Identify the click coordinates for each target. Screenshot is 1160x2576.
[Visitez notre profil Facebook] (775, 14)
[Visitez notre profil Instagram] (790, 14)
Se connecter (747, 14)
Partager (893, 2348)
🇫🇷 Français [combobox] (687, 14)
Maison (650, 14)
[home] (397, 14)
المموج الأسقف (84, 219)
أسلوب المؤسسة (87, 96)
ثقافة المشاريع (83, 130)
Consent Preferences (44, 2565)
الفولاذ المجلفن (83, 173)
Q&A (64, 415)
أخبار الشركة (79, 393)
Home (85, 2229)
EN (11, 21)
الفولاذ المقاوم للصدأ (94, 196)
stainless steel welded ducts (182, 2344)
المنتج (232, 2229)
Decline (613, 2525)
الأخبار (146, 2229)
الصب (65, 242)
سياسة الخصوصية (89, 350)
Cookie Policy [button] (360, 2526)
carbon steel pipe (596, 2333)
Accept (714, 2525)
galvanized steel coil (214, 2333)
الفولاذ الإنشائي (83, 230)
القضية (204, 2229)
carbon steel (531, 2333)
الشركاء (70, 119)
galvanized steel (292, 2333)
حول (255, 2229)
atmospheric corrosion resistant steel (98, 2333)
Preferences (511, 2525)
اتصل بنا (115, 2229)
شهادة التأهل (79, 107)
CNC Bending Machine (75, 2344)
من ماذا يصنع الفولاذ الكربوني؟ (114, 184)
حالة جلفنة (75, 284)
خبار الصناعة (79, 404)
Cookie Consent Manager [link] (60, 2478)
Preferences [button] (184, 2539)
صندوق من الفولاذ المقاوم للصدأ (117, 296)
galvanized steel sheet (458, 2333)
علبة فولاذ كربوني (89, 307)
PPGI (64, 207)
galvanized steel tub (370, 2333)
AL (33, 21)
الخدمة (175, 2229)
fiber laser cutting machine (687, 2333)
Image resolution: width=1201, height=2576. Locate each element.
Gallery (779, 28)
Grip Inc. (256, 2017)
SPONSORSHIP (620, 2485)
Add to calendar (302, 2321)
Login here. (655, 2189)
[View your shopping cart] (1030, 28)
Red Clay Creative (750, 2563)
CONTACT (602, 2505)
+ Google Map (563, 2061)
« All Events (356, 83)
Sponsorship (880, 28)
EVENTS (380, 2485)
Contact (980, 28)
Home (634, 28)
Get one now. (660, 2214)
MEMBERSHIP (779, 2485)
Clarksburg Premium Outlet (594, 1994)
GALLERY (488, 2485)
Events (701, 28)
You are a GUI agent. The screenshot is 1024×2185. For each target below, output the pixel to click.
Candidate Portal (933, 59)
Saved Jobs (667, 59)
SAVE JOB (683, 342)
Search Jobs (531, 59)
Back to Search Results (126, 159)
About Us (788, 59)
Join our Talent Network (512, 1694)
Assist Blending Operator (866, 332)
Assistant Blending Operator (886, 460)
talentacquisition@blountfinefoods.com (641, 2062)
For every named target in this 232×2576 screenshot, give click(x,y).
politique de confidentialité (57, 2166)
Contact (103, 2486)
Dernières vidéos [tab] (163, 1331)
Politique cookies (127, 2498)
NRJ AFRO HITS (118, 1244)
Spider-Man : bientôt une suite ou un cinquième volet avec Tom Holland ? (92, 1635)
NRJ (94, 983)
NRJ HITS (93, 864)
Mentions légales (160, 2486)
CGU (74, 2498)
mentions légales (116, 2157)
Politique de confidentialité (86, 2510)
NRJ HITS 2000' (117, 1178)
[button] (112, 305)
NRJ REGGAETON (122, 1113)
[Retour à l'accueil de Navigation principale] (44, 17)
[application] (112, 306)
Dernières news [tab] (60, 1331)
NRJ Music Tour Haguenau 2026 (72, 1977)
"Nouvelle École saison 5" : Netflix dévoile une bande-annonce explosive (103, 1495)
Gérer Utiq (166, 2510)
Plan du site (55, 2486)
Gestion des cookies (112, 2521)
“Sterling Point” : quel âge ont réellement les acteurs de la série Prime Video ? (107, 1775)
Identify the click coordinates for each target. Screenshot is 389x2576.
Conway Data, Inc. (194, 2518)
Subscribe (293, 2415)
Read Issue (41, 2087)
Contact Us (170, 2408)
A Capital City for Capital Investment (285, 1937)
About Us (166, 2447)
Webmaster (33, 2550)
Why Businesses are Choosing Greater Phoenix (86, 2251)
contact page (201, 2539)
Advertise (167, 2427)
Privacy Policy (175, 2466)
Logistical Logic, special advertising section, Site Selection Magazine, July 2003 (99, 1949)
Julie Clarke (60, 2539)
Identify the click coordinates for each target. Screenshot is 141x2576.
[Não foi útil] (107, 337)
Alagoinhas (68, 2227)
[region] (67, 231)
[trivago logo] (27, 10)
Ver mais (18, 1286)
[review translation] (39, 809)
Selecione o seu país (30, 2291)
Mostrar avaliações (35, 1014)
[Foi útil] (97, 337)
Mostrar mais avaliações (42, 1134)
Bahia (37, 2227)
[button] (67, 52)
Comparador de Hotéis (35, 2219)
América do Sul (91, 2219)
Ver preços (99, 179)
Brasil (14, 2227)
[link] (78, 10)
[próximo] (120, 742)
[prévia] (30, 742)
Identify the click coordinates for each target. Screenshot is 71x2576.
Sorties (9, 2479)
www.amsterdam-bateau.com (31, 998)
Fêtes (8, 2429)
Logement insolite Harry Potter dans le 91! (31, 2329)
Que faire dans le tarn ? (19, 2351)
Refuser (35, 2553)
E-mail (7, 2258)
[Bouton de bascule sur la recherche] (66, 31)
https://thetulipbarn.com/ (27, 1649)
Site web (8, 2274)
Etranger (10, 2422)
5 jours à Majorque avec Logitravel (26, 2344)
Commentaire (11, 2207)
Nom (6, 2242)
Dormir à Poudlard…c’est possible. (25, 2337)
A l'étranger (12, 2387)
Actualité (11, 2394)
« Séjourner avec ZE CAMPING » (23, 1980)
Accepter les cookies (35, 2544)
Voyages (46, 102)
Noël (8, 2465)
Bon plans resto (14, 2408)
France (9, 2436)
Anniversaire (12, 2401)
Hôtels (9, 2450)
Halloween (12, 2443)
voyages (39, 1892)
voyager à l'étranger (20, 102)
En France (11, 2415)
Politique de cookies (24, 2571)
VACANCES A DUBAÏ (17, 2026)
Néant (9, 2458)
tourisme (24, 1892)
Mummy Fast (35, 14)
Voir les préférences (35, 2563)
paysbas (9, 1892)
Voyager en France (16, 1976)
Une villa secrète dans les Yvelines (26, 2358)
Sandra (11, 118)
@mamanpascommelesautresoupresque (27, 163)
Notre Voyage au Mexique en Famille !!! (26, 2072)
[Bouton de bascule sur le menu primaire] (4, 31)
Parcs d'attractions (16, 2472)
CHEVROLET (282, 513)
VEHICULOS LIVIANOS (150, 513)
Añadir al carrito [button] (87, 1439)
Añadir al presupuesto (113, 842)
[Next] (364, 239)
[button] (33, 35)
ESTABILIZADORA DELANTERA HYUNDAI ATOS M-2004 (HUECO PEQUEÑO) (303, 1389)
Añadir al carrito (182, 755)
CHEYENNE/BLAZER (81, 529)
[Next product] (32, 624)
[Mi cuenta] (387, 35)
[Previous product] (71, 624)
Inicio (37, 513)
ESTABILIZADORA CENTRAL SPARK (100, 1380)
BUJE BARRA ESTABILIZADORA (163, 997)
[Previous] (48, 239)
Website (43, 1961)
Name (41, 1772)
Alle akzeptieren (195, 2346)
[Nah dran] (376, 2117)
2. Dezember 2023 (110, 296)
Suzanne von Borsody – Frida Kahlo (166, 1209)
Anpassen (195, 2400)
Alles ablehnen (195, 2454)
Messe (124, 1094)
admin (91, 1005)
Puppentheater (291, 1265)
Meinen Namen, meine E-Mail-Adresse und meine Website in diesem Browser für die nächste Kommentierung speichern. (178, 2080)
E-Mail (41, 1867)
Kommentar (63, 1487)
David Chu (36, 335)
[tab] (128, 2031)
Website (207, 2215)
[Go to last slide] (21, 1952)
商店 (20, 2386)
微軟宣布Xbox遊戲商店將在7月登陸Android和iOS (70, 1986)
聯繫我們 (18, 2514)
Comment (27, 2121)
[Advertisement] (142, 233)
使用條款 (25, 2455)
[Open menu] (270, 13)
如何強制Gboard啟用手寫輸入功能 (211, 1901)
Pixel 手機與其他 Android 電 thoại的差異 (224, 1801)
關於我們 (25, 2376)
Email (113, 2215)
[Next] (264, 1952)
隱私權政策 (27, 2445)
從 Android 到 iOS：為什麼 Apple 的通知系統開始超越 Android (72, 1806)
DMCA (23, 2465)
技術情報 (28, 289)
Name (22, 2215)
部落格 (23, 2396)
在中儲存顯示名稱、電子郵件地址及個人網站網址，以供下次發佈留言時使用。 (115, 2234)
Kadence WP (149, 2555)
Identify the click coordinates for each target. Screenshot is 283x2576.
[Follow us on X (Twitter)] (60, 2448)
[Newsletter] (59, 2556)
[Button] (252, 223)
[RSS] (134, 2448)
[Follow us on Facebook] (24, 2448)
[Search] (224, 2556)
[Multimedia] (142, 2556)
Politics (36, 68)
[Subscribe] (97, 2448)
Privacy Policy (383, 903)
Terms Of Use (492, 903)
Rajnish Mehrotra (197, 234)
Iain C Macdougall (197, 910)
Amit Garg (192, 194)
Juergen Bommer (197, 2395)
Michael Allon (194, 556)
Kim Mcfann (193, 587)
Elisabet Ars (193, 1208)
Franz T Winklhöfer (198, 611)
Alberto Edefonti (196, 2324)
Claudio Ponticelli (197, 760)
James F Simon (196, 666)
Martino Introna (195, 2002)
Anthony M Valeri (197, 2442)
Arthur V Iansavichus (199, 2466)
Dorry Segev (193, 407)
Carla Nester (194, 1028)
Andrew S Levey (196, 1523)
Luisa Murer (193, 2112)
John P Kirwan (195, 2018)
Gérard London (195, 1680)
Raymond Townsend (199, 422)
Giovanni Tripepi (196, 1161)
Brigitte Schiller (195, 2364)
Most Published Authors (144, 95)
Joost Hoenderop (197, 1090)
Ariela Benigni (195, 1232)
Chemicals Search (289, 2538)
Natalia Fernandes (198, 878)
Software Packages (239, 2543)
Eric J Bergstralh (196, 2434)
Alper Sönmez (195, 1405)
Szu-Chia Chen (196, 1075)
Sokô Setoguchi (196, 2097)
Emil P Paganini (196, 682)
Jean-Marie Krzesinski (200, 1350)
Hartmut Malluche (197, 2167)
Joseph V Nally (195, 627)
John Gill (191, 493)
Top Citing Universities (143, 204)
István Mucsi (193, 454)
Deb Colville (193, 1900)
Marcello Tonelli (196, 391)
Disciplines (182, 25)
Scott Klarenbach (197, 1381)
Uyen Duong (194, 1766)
━━━━━━━━
→ **PROBLEM DESCRIPTION**
Print exactly the lines above, between the one holding "Consent Preferences (44, 2565)" and the one holding "Get one now. (660, 2214)", inclusive, and nothing besides.

→ **ANSWER BELOW**
Consent Preferences (44, 2565)
الفولاذ المجلفن (83, 173)
Q&A (64, 415)
أخبار الشركة (79, 393)
Home (85, 2229)
EN (11, 21)
الفولاذ المقاوم للصدأ (94, 196)
stainless steel welded ducts (182, 2344)
المنتج (232, 2229)
Decline (613, 2525)
الأخبار (146, 2229)
الصب (65, 242)
سياسة الخصوصية (89, 350)
Cookie Policy [button] (360, 2526)
carbon steel pipe (596, 2333)
Accept (714, 2525)
galvanized steel coil (214, 2333)
الفولاذ الإنشائي (83, 230)
القضية (204, 2229)
carbon steel (531, 2333)
الشركاء (70, 119)
galvanized steel (292, 2333)
حول (255, 2229)
atmospheric corrosion resistant steel (98, 2333)
Preferences (511, 2525)
اتصل بنا (115, 2229)
شهادة التأهل (79, 107)
CNC Bending Machine (75, 2344)
من ماذا يصنع الفولاذ الكربوني؟ (114, 184)
حالة جلفنة (75, 284)
خبار الصناعة (79, 404)
Cookie Consent Manager [link] (60, 2478)
Preferences [button] (184, 2539)
صندوق من الفولاذ المقاوم للصدأ (117, 296)
galvanized steel sheet (458, 2333)
علبة فولاذ كربوني (89, 307)
PPGI (64, 207)
galvanized steel tub (370, 2333)
AL (33, 21)
الخدمة (175, 2229)
fiber laser cutting machine (687, 2333)
Image resolution: width=1201, height=2576. Locate each element.
Gallery (779, 28)
Grip Inc. (256, 2017)
SPONSORSHIP (620, 2485)
Add to calendar (302, 2321)
Login here. (655, 2189)
[View your shopping cart] (1030, 28)
Red Clay Creative (750, 2563)
CONTACT (602, 2505)
+ Google Map (563, 2061)
« All Events (356, 83)
Sponsorship (880, 28)
EVENTS (380, 2485)
Contact (980, 28)
Home (634, 28)
Get one now. (660, 2214)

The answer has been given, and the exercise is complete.